Well I happen to be strongly opinionated on this topic, so here goes ...

While these other DBMSs have their uses, I believe that anyone is misguided who 
figures they are superior solutions for most uses of relational databases.

I believe that the relational model of data is still the single best general 
solution that we have come up with for organizing and querying any non-trivial 
amount of data that is the least bit structured.  Especially so when that data 
needs to be or could possibly be worked with by multiple kinds of users or 
applications that may have different needs, and need their own views of that 
data.  It is also good for persisting data, but persistence isn't the main 
point; rather easy and flexible organization and querying is the point; 
persistence is optional, same as persisting an array of data is optional.

That said, while it does the job well enough many times, SQL is deeply flawed 
and doesn't represent the relational model of data properly, but just 
approximates it to varying degrees, this variance depends partly on the SQL DBMS 
in use, which range in features quite a bit.

I believe that quite often when people complain about "relational databases", 
they are really complaining about "SQL databases", as if those were the same, 
and so various "solutions" are proposed like ORMs or these NoSQL concepts.
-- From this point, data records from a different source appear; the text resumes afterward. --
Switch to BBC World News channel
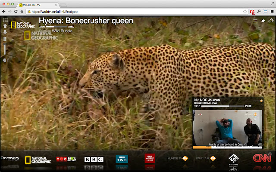This screenshot has width=276, height=172. coord(151,159)
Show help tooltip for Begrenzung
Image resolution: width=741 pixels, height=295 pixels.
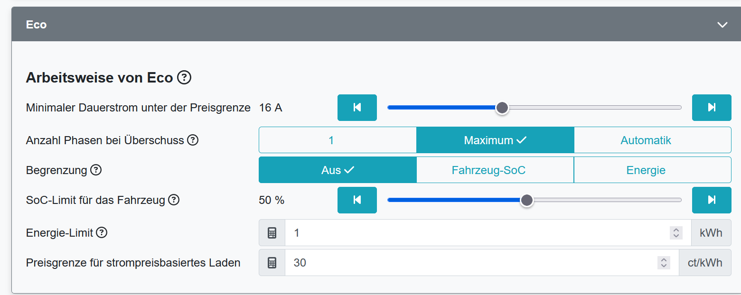[96, 170]
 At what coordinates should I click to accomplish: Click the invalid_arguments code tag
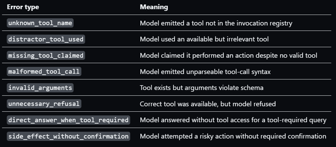[40, 88]
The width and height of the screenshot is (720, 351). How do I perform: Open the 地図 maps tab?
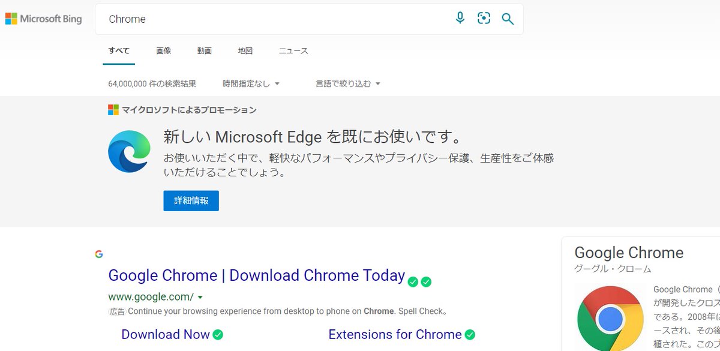coord(245,51)
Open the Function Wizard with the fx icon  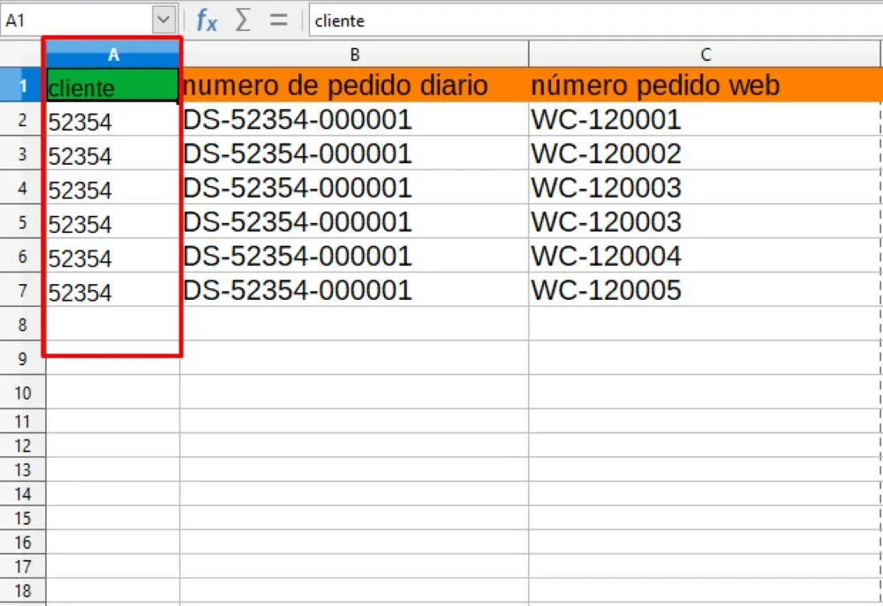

But the problem is that they are throwing out the baby with the bathwater.  Yes, 
SQL is quite flawed, but the relational model it approximates is not (or it is 
much less flawed, if you want to argue that having something actually flawless 
is impossible).

I believe that the best solution is not to ditch everything, but rather to 
provide a DBMS that actually implements the full relational model of data, and 
not just an approximation, nor ditching the concept entirely.  If you do that, 
then a lot of these other kinds of DBMSs like so-called "object-relational" or 
"object" or "key-value" become redundant, because the full relational model 
incorporates their features.

For example, the full relational model supports having tuple/row and 
relation/table values as attributes/fields of other ones, and so you can 
natively model any arbitrarily complex data type that an object could model, 
without too much indirection (similarly to how many languages support having an 
array as an element of an array).  Hence ORMs are redundant and so are distinct 
concepts of object stores, or alternately they become a lot thinner.

And so, as a model of good community behaviour, I'm not just sitting around 
talking about what people should do, but I am going out and actually doing it, 
creating a DBMS that provides the full relational model (both as self-contained 
implementations as well as implementations over existing DBMSs), and right now. 
  Simultaneously taking what SQL should have been and all the good features of 
the SQL alternatives, elegantly integrated in one streamlined bloat-free package.

This project, with the umbrella name "Muldis" (see CPAN etc), is mostly 
pre-alpha right now, but I am filling in the gaps as soon as I can and I am 
confident it will be viable.  In fact, I released updates to 3 of 4 current 
sub-projects on CPAN earlier today.

So, to answer your question, go ahead and explore the alternatives you name, but 
I will say to anyone that the relational model is the single best general 
solution for data aggregation and processing.

-- Darren Duncan